Problem description =
Once the line containing "Ram 2500 (37, 927)" is found in the entries below, reproduce it and every line after it, stopping at and including the line containing "Business Hours [button] (21, 334)"; reproduce nothing else, and keep each line exact.

____________

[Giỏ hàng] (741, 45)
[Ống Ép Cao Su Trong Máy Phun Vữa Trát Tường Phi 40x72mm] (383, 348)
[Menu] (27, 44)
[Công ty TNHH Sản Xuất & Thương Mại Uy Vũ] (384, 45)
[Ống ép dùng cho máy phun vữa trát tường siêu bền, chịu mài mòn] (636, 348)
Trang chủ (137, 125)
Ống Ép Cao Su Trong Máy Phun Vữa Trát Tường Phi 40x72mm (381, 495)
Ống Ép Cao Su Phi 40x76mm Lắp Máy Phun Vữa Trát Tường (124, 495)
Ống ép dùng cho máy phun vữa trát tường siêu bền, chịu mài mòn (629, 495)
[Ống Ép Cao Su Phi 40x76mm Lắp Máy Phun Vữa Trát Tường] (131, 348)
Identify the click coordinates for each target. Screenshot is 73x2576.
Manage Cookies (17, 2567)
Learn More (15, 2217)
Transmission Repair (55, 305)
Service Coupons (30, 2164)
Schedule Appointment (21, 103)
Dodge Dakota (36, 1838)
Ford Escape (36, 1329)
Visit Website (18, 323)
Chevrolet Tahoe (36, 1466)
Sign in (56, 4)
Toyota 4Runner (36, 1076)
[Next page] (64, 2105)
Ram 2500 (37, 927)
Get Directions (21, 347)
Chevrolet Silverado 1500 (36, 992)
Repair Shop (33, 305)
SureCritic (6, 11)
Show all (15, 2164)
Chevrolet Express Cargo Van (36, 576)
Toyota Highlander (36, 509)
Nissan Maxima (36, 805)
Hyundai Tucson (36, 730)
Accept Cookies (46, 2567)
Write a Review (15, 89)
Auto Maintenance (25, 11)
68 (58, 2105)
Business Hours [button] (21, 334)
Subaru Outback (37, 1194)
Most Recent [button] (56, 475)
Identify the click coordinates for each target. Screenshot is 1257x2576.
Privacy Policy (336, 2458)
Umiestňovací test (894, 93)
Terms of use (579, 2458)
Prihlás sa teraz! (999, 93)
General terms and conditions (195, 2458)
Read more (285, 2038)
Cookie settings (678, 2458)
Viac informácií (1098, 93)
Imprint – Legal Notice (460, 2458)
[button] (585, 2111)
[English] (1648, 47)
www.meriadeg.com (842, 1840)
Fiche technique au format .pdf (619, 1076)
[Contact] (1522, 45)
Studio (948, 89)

____________

Task result =
Ram 2500 (37, 927)
Get Directions (21, 347)
Chevrolet Silverado 1500 (36, 992)
Repair Shop (33, 305)
SureCritic (6, 11)
Show all (15, 2164)
Chevrolet Express Cargo Van (36, 576)
Toyota Highlander (36, 509)
Nissan Maxima (36, 805)
Hyundai Tucson (36, 730)
Accept Cookies (46, 2567)
Write a Review (15, 89)
Auto Maintenance (25, 11)
68 (58, 2105)
Business Hours [button] (21, 334)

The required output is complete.